→ EXCERPT TO READ:
Unfortunately, Guelph is not in the Mediterranean, and any olive oil purchased here must be imported, which generates unnecessary carbon emissions. Even before transportation, one litre of Greece’s Sellás olive oil has a carbon footprint of 2.36 kilograms of carbon dioxide, much of which is due to olive oil’s carbon-intensive extraction process. A less intensive, but similarly heart-healthy oil, such as Canadian-grown canola oil, may be a better option.
Perhaps the most environmentally driven food plan is the “locavore” movement, with its followers restricting their diets to locally grown food. The concept of “local,” however, is up for individual interpretation, with food production boundaries ranging from a 100 kilometre radius to “I’ll purchase what I can at the Farmer’s Market, but anything else is fair game,” The locavore diet aims to reduce the distance that food travels, thus reducing greenhouse gas emissions from transportation.
But does Wellington County chicken truly have a lesser “mileage” than one raised in, say, New York? What if the Wellington County farmer imports feed from Mexico, but the New York chicken eats grain from a neighbouring farm? Now which chicken is the more informed choice? And what if you jet off to Hawaii simply because you have a craving for pineapple and mahi mahi? Does that still count as eating local?

→ LISTED RECORDS:
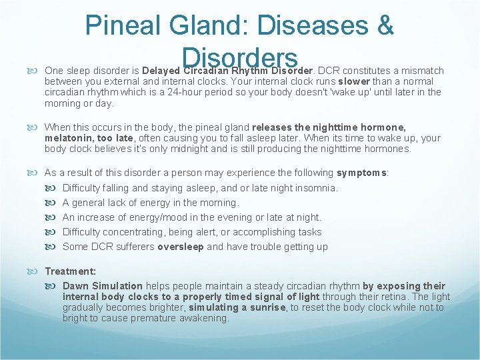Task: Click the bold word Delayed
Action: pos(161,71)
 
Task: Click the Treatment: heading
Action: pos(70,271)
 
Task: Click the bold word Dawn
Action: pos(75,285)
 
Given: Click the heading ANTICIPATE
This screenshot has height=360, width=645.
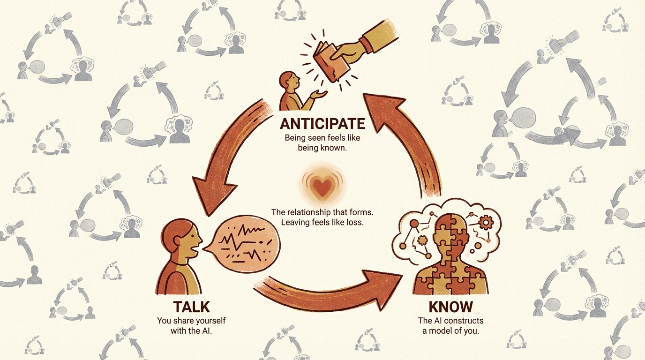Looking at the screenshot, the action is pyautogui.click(x=322, y=124).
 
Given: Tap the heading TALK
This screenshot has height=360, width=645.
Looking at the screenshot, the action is pyautogui.click(x=191, y=307).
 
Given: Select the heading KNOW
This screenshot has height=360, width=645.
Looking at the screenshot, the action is pyautogui.click(x=450, y=307).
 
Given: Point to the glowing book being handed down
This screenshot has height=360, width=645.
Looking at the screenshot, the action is pyautogui.click(x=331, y=62).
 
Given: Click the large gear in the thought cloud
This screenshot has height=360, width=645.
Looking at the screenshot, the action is pyautogui.click(x=486, y=222).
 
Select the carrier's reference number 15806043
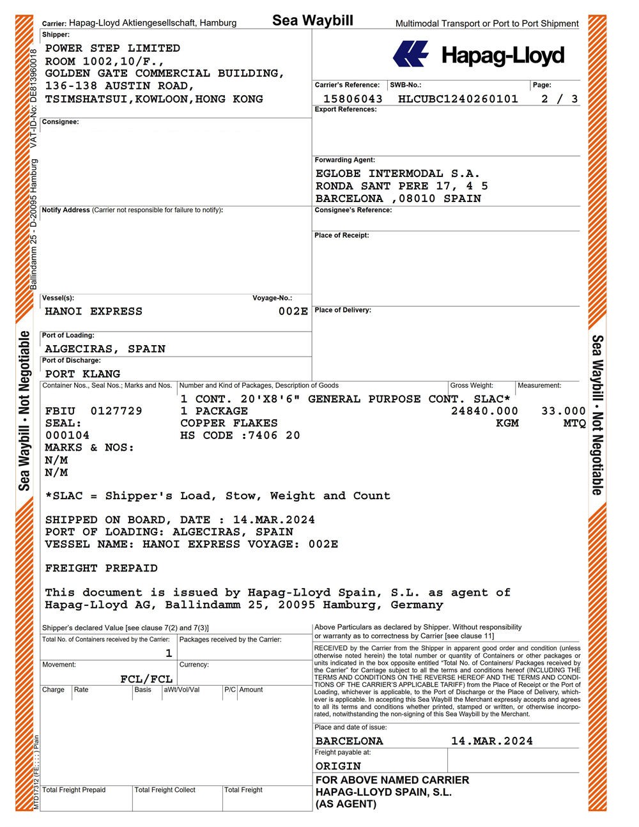(353, 99)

→ THE TASKS:
1. Render everything in the records from the line containing "Given: Click the heading ANTICIPATE" down to the end of the records as a Markdown table with the columns Row and Line, omitting blank lines and leaving out the pictures.
2. Write what comes next in the passage on food choices and their carbon emissions, picking up after its final sentence.
The records bear no relation to the passage on food choices and carbon emissions.

→ ANSWERS GIVEN:
1.
| Row | Line |
|---|---|
| 1 | Given: Click the heading ANTICIPATE |
| 2 | This screenshot has height=360, width=645. |
| 3 | Looking at the screenshot, the action is pyautogui.click(x=322, y=124). |
| 4 | Given: Tap the heading TALK |
| 5 | This screenshot has height=360, width=645. |
| 6 | Looking at the screenshot, the action is pyautogui.click(x=191, y=307). |
| 7 | Given: Select the heading KNOW |
| 8 | This screenshot has height=360, width=645. |
| 9 | Looking at the screenshot, the action is pyautogui.click(x=450, y=307). |
| 10 | Given: Point to the glowing book being handed down |
| 11 | This screenshot has height=360, width=645. |
| 12 | Looking at the screenshot, the action is pyautogui.click(x=331, y=62). |
| 13 | Given: Click the large gear in the thought cloud |
| 14 | This screenshot has height=360, width=645. |
| 15 | Looking at the screenshot, the action is pyautogui.click(x=486, y=222). |
| 16 | Select the carrier's reference number 15806043 |
| 17 | (353, 99) |

2.
Deciding which foods or diet plan will minimize your carbon footprint can be overwhelming. As if choosing between chocolate and white milk or deciding which brand of cereal to buy wasn’t hard enough already! As with most things, making environmentally informed choices about food takes practice, but the decision is just as important and logical as comparing foods over taste or nutritional content.
Michael Pollan, the modern era’s food guru and author of An Omnivore’s Dilemma, recommends three rules for eating wisely, both nutritionally and environmentally: eat food, not too much, and mostly plants. Maybe we should consider a fourth rule, and stay informed of the origins of our food. Where is our food grown? How is it produced? Is it in season? What are the possible impacts it has on the environment?
There is no perfect guide to a sustainable diet, but if we keep up to date with current food practices, we can make the most informed choices to preserve the planet while still enjoying what it has to offer the palate.